Photos–Québec: Winter 2021-2022

This Brambling, the first of three found in the province of Québec during the winter 2021–2022, was photographed here at Val-David 10 Dec. These exceptional presences in eastern North America were corresponding to a peak of abundance in western Europe in fall 2021. Photo © Suzanne Labbé.

This Black Vulture, one of four recorded in the province of Québec during the winter 2021–2022, was photographed here at Saint-André-Avellin 13 Feb 2022. This bird defied the cold weather for at least 5 weeks feeding on the contents of a waste container located in a restaurant backyard. Photo © Lyne Charron.

This immature Ivory Gull stopped briefly at Sept-Îles, province of Québec, 25–26 Dec 2021 (photographed here 25 Dec). This species is a very rare visitor here during the cold season. Photo © Bruno Duchesne.

This female Mountain Bluebird, the 13th record for the province of Québec, was a welcome sight for numerous observers and photographers at Saint-Pierre-de-Broughton 24 Dec 2021–18 Jan 2022 (photographed here 16 Jan). Photo © Alexandre Anctil.

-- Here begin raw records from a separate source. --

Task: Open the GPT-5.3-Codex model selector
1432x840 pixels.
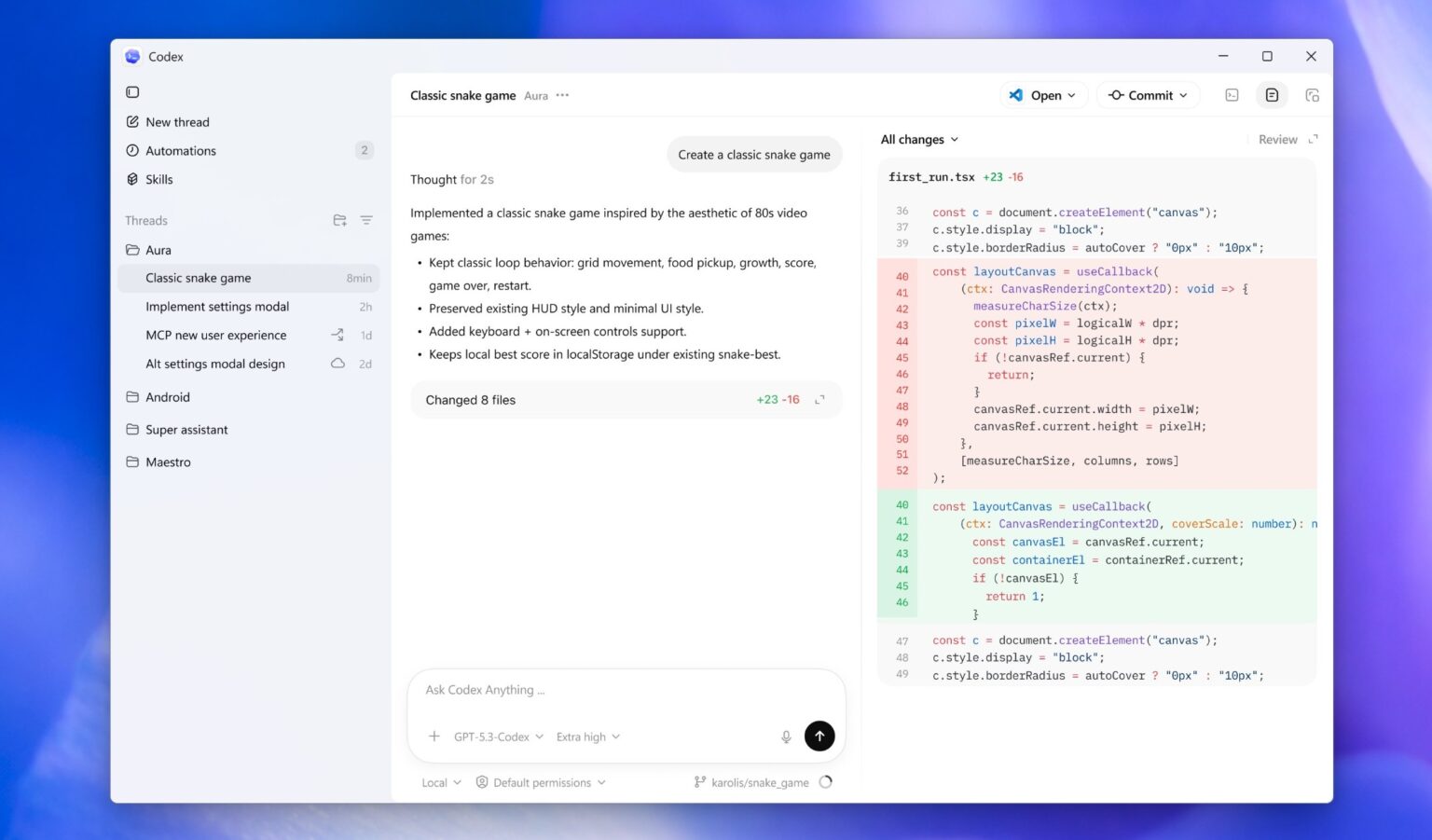Action: coord(496,737)
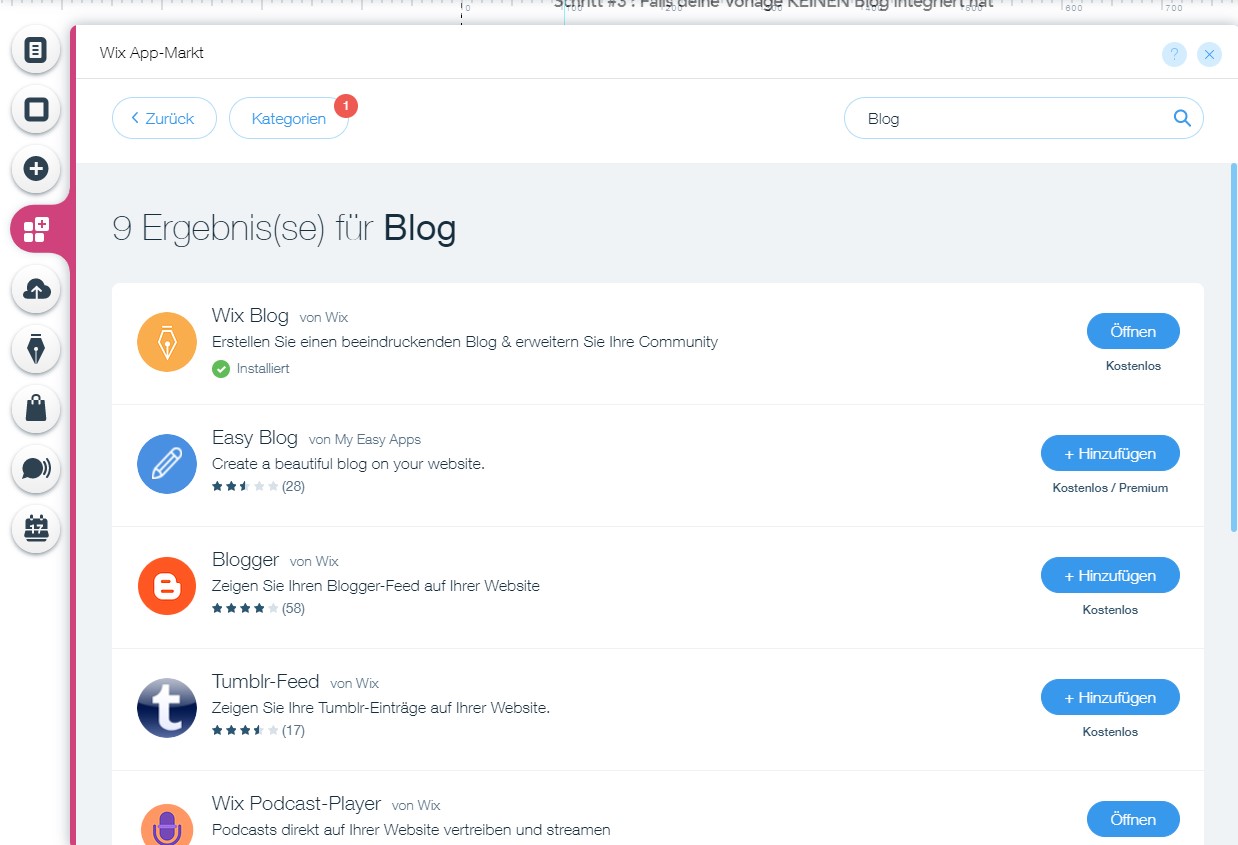Click the search magnifier in the Blog search field
The width and height of the screenshot is (1238, 845).
coord(1182,118)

This Harris’s Sparrow, photographed here on 16 Jan 2022, successfully spent the entire winter at feeders in Saint-Rosaire 19 Dec 2021–21 Mar 2022. There are now close to 60 records in the province of Québec for this vagrant from the west. Photo ©Frédérick Lelièvre.

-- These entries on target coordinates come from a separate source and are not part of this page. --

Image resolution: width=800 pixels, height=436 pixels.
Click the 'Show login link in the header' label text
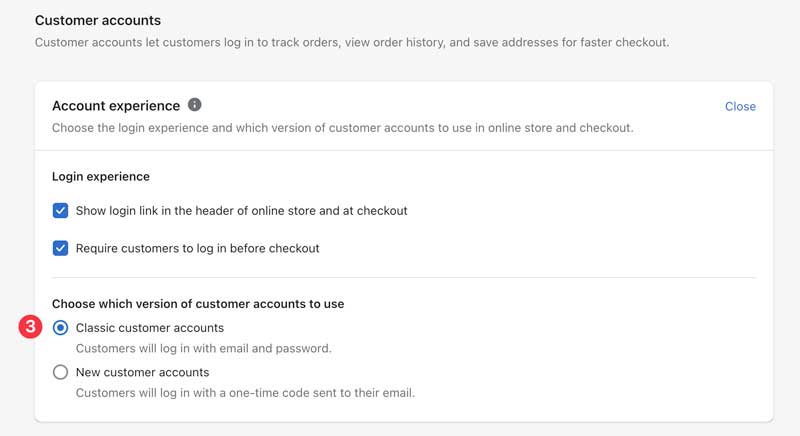click(241, 211)
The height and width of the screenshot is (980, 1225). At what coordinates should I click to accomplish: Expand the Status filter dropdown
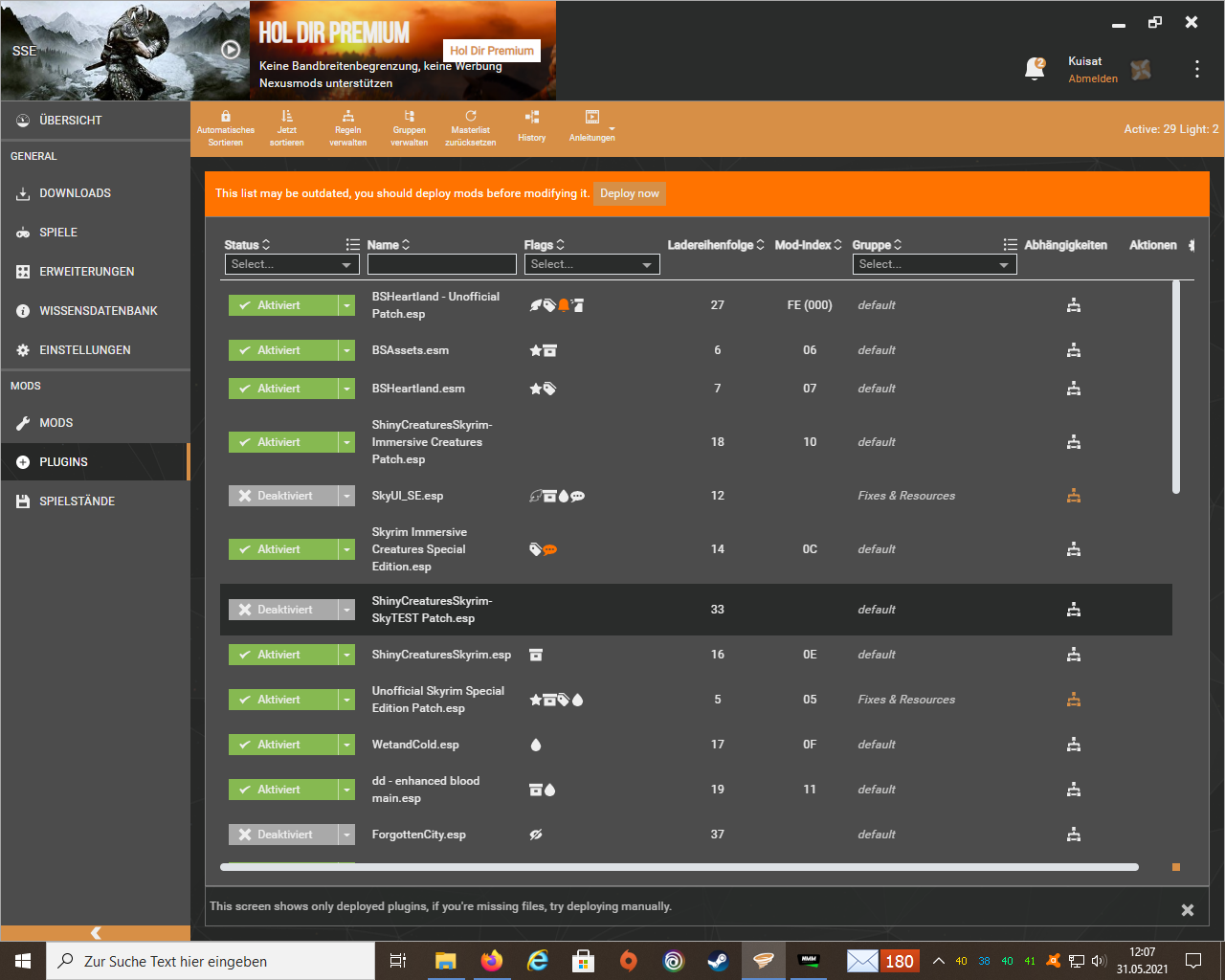(x=292, y=264)
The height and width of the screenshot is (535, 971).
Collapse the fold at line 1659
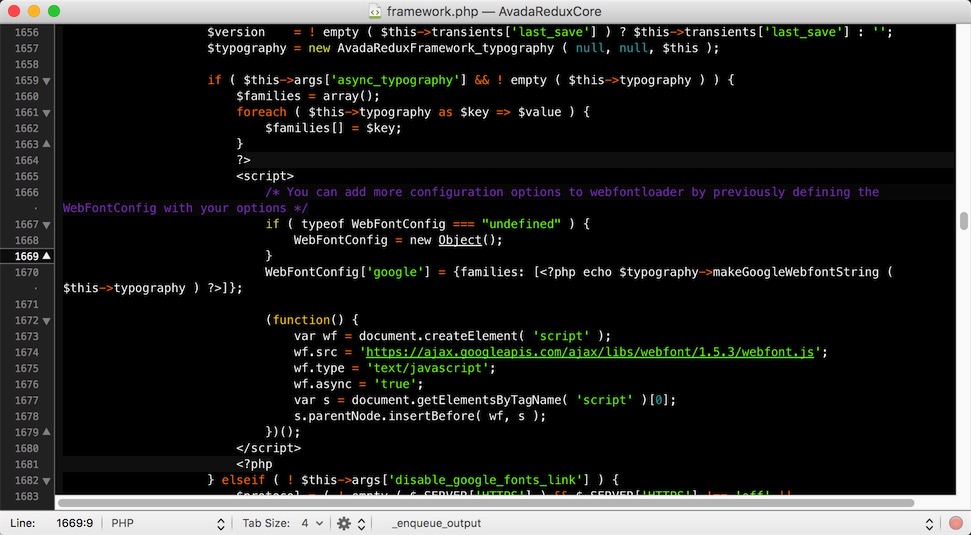[x=47, y=80]
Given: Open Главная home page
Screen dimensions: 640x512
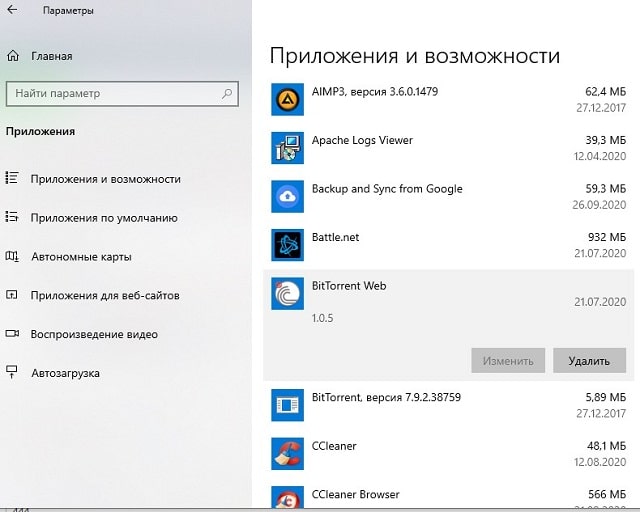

Rare in winter, this Pine Warbler spent most of Feb 2022 in a park in Lachine (Montréal) where observers could enjoy the bird in their hands as it was coming to pick up food. Photographed here on 13 Feb. Photo © Frédéric Langlois

This Northern Lapwing made a short stop 2–3 Dec 2021 (here 2 Dec) at l’Anse aux Baleiniers, Les Îles de la Madeleine providing the 7th record in the province of Québec for this Eurasian species. Photo © André Couture.

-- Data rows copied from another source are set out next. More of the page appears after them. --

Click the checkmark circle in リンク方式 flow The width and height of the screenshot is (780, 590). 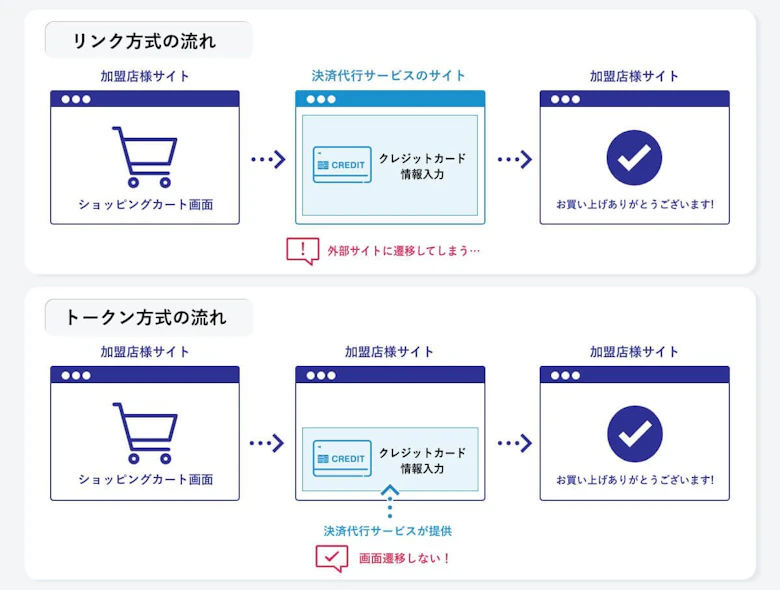coord(634,158)
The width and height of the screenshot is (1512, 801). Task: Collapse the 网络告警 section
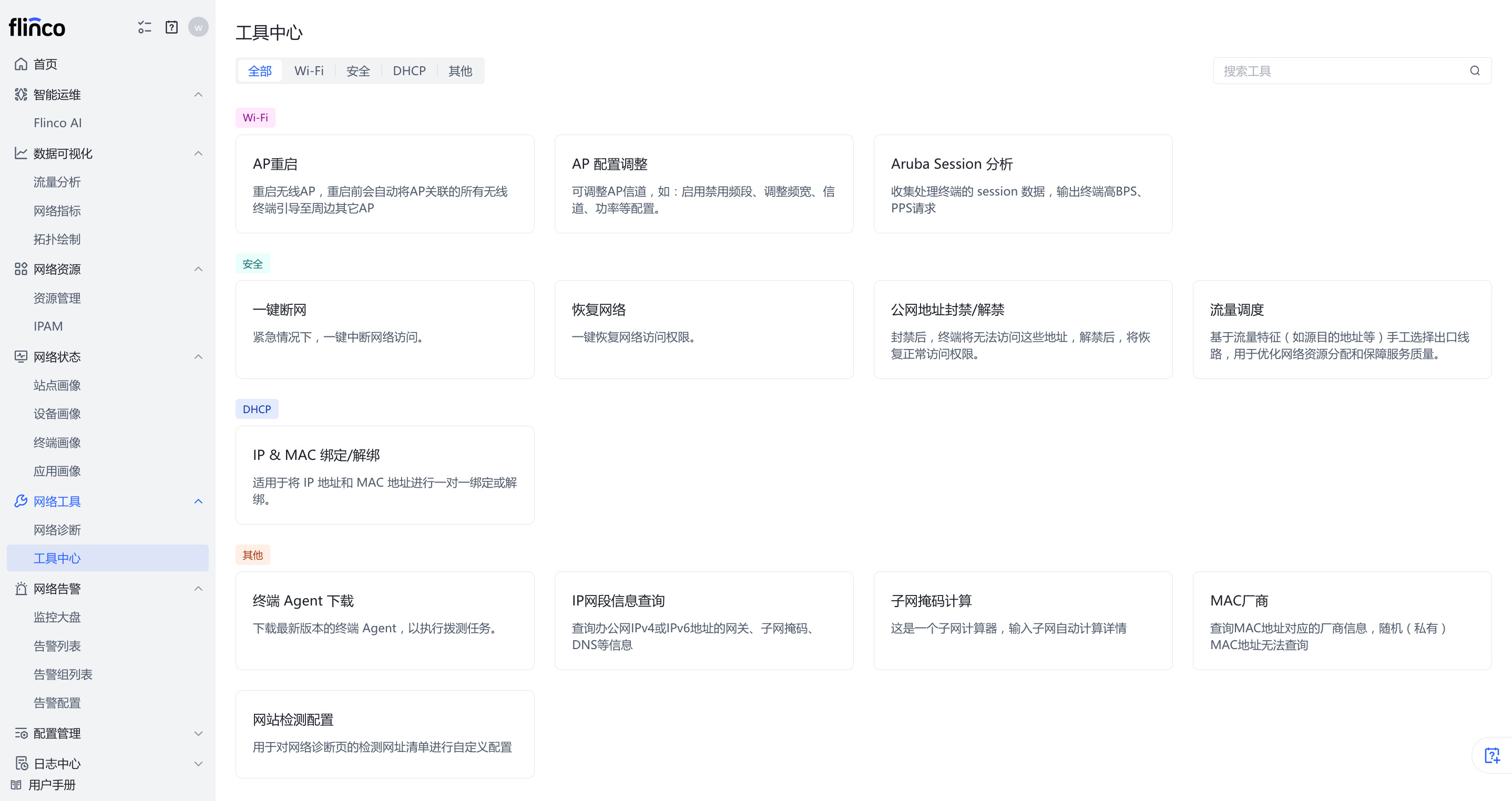[198, 589]
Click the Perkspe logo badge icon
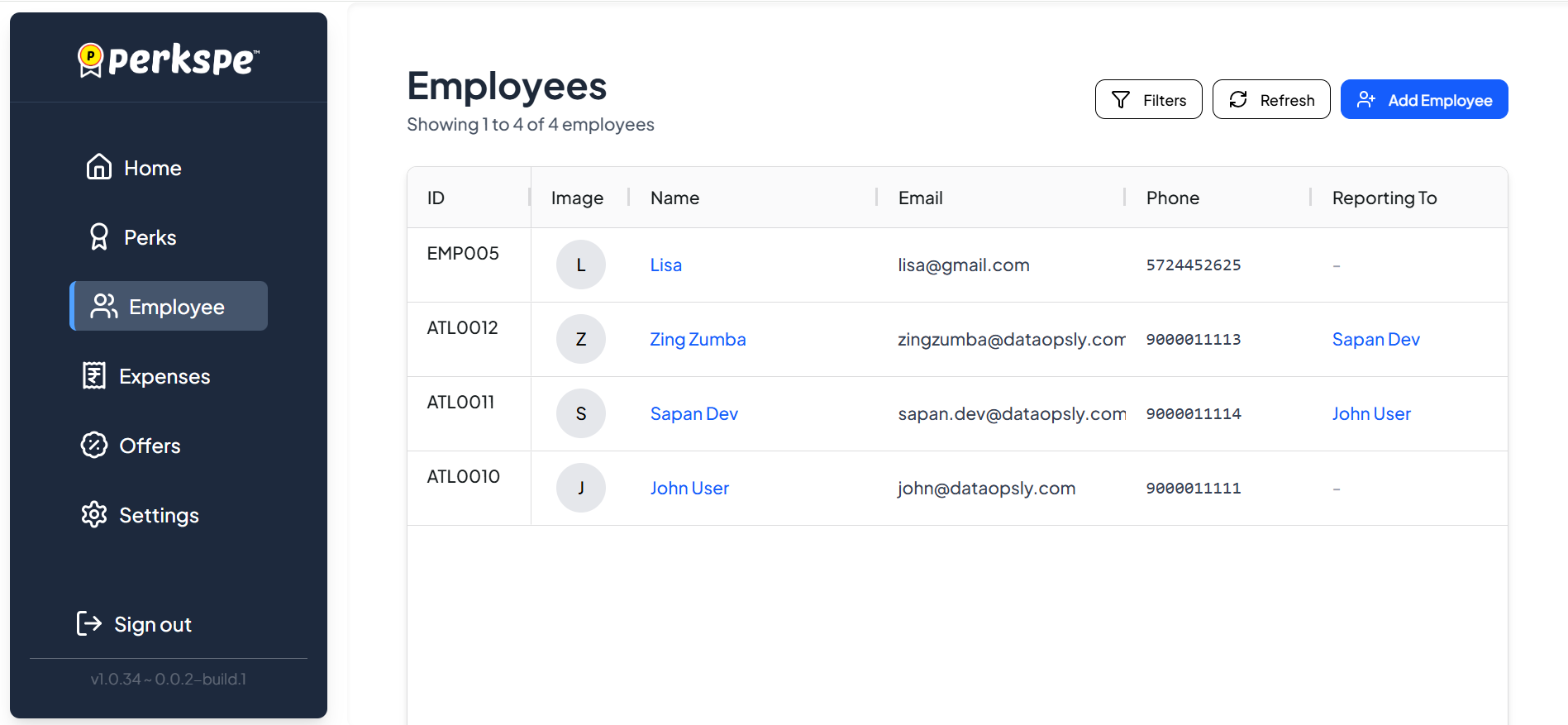This screenshot has height=725, width=1568. (90, 60)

This adult Golden-crowned Sparrow showed up at the same feeder in Rimouski for the second consecutive winter. The bird (photographed here 6 Feb 2022) continued until 16 April, providing the 5th record for the province of Québec. Photo © Suzanne Labbé.

Rare in winter, a total of 16 Yellow-bellied Sapsuckers attempted to overwinter in the province of Québec in winter 2021–2022. The bird appearing here was photographed at Saint-Bruno-de-Montarville on 15 Dec 2021. Photo © Suzanne Labbé.